Undici giorni in cella da innocente. Sergio Girardi, ex portiere del Genoa con oltre 180 presenze, ha vissuto un incubo nel marzo del 1980, trascorrendo il suo 34rsimo compleanno dietro le sbarre. Un’accusa infamante. Fu sospettato di aver truccato la partita Genoa-Palermo del 13 gennaio 1980, ma ne uscì pulito in ogni sede giudiziaria, così come la società rossoblù. A distanza di oltre quarant’anni, un tifoso ha sentito il bisogno di scrivergli per non dimenticare.
Il terremoto del Totonero
Quella domenica del 23 marzo 1980 il calcio italiano fu scosso da un terremoto.

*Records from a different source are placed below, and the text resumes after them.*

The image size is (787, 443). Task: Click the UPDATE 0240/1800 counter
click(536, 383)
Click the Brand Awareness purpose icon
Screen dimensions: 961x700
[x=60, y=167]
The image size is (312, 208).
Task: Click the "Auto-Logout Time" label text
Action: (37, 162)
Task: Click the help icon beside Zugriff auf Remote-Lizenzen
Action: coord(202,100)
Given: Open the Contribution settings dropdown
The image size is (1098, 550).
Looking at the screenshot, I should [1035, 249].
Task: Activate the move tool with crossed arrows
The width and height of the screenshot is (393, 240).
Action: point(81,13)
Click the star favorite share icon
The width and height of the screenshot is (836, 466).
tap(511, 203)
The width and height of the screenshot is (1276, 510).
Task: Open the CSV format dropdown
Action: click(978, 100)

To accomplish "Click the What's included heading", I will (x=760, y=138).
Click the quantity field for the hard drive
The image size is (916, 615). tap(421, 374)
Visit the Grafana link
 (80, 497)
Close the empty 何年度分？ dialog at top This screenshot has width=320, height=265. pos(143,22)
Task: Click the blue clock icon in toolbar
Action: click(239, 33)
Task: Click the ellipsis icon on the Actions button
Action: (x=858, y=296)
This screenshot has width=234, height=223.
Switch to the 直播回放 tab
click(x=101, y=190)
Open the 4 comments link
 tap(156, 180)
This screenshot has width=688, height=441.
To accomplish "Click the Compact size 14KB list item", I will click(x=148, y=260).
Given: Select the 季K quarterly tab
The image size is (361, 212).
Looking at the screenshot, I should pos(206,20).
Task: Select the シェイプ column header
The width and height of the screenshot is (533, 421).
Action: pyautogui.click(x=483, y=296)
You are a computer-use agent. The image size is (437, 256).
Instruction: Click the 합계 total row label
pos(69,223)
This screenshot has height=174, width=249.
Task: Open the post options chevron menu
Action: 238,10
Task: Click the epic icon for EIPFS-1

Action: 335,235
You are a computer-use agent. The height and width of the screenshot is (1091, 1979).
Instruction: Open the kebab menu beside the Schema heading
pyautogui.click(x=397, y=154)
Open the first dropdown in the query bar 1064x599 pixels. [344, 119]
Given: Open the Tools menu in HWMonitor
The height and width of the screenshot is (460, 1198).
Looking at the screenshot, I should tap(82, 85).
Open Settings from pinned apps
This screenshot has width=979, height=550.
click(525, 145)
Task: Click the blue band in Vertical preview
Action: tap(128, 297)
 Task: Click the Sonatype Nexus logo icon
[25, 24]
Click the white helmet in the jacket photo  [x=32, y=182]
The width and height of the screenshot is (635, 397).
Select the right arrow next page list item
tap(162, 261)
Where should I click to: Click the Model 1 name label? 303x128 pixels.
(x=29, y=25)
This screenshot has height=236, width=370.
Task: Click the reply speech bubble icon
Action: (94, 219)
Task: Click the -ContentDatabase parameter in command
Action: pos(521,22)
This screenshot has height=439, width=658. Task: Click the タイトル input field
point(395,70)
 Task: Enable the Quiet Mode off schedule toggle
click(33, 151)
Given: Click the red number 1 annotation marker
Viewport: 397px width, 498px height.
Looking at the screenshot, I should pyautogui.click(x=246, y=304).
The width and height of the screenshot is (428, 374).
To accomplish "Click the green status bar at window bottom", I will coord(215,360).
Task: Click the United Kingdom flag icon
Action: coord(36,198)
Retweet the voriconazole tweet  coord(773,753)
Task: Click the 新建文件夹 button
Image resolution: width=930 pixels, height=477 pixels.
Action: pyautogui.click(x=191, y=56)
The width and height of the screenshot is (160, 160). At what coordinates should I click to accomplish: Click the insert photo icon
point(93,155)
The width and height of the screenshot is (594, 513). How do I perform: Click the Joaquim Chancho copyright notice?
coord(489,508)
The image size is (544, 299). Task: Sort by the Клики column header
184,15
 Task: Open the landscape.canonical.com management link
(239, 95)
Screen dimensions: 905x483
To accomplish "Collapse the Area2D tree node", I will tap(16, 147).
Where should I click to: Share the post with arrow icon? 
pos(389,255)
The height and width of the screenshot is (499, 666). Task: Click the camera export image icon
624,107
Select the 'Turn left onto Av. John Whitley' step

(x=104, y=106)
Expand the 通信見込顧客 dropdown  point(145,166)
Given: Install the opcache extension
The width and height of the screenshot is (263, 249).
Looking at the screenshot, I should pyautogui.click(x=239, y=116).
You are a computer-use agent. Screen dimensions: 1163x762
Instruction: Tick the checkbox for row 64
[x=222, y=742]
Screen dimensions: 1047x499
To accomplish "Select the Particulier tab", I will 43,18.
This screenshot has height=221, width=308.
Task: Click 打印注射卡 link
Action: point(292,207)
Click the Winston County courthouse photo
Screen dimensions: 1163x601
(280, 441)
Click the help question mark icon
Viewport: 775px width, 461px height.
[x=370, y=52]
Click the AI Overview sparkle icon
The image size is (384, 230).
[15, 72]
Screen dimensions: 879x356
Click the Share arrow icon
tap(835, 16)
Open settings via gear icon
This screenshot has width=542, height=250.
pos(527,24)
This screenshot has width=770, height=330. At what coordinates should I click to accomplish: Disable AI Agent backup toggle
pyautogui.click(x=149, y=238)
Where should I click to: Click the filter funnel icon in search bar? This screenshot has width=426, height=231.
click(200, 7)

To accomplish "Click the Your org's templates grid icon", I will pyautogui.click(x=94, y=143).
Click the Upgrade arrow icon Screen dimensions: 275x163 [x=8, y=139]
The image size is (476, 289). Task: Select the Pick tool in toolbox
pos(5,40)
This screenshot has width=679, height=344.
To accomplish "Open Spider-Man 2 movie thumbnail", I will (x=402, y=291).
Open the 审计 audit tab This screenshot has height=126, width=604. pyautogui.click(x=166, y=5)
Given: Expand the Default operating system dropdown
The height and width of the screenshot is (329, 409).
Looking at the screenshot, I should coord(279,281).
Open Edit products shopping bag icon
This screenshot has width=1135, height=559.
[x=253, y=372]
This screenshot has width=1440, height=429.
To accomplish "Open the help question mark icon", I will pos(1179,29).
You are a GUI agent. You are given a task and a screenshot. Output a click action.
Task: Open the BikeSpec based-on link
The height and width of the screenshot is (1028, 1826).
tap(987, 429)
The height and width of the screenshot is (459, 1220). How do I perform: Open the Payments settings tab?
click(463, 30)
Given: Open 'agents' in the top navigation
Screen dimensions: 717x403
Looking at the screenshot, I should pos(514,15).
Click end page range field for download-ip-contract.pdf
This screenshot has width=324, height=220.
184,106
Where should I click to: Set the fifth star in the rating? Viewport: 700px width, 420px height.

L’operazione legata allo scandalo del Totonero portò a dodici arresti e alla radiazione del presidente del Milan, Felice Colombo. Girardi fu l’unico a cui misero le manette ai polsi, trasferito dal Ferraris al penitenziario di Trastevere dopo una vittoria sul Como. Altri club, come la Lazio, riuscirono a proteggere i propri tesserati da una simile umiliazione. Il processo sportivo portò a condanne e alle retrocessioni di Milan e Lazio, mentre quello ordinario si concluse con un’assoluzione generale, poiché la frode sportiva non era ancora reato. Per Girardi rimasero undici notti di detenzione e una ferita profonda.
Le scuse di un tifoso
A rompere un lungo silenzio è stato Franco Abrile, storico tifoso del Grifone e collezionista di cimeli rossoblù. Ha affidato ai social una lettera aperta per l’ex portiere, che ha compiuto ottant’anni. Un modo per ringraziarlo e per chiedere scusa a nome di chi non lo ha mai fatto. Abrile ha voluto dare voce a un sentimento covato a lungo, scrivendo parole che mirano a sanare, almeno in parte, una vecchia ingiustizia. Un pensiero rivolto alla sofferenza patita dal giocatore e dalla sua famiglia, una sofferenza che, scrive il tifoso, ‘non mi dava pace’.